Set of tasks:
1) Using the tentative ruling, answer each question in a single line:
(a) In which department is the hearing held?
(b) How does the court rule on the demurrer to the cross-complaint?
(c) Which implied covenant do the first and second causes of action rest on?
2) List each cause of action that the tentative ruling says the demurrer targets, giving its number and its type.
3) Pick up the tentative ruling on the cross-complaint after its last sentence and carry the court's analysis forward.

Judge: Curtis A. Kin, Case: 22STCV14060, Date: 2023-04-11 Tentative Ruling
Case Number: 22STCV14060 Hearing Date: April 11, 2023 Dept: 72
DEMURRER TO CROSS-COMPLAINT
Date: 4/11/23
(8:30 AM)
Case: WM Sunset & Vine, LLC v.
GOSH Enterprises, LLC (22STCV14060)
TENTATIVE
RULING:
Cross-Defendant WM Sunset & Vine, LLC’s Demurrer to
Cross-Complaint is SUSTAINED.
Cross-defendant WM Sunset & Vine, LLC (“Landlord”)
demurs to the first and second cause of action for breach of contract and third
cause of action for fraudulent concealment.
With respect to the first and second causes of action for
breach of contract, cross-complainants GOSH Enterprises, Inc. and BBB Operating
CA-1, LLC (“Guarantor” and “Tenant,” respectively) base this cause of action on
the covenant of good faith and fair dealing implied in all contracts. (XC ¶¶
37, 46.) Cross-complainants allege that Landlord unreasonably refused to secure
or negotiate with potential replacement tenants and to negotiate a workout or
early termination of the subject lease. (XC ¶¶ 18-24, 34, 35, 43, 44.)

Data shown:
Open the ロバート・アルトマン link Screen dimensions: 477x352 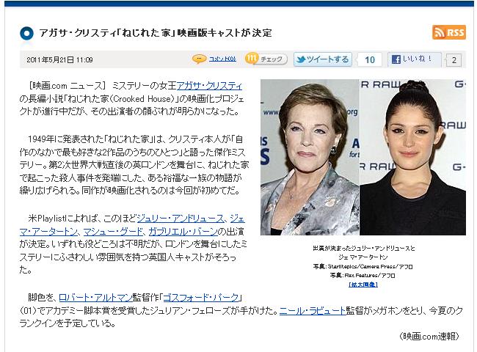coord(95,297)
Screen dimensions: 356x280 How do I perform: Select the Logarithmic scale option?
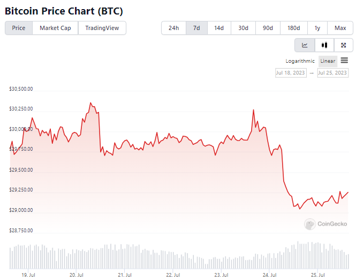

Answers provided:
1)
(a) Dept. 72
(b) The demurrer is sustained.
(c) The covenant of good faith and fair dealing implied in all contracts

2)
- First cause of action: breach of contract
- Second cause of action: breach of contract
- Third cause of action: fraudulent concealment

3)
Landlord argues that no breach of contract is stated because
cross-complainants do not allege any contractual obligation by Landlord to
negotiate an early termination of the lease. The Court agrees. “The implied
covenant of good faith and fair dealing rests upon the existence of some
specific contractual obligation.” (Racine & Laramie, Ltd. v. Department
of Parks & Recreation (1992) 11 Cal.App.4th 1026, 1031.) “In essence,
the covenant [of good faith and fair dealing] is implied as a supplement
to the express contractual covenants, to prevent a contracting party from
engaging in conduct which (while not technically transgressing the express
covenants) frustrates the other party's rights to the benefits of the
contract.” (Love v. Fire Ins. Exchange (1990) 221 Cal.App.3d 1136,
1153.)
Here, cross-complainants do not allege any express
obligation for Landlord to agree to a replacement tenant or to negotiate an
early termination of the lease. Cross-complainants do not cite any case in
which the implied covenant of good faith and fair dealing rested on a
nonexistent provision in the contact. Instead, cross-complainants cite cases in
which breach of the implied covenant was based on express covenants. For
example, in Locke v. Warner Bros, Inc. (1997) 57 Cal.App.4th 354, the
contract provided that a film studio would have the “first look” to approve or
reject development of movies submitted by a director and that the studio could
decide whether to use director’s services. (Locke, 57 Cal.App.4th at 358.)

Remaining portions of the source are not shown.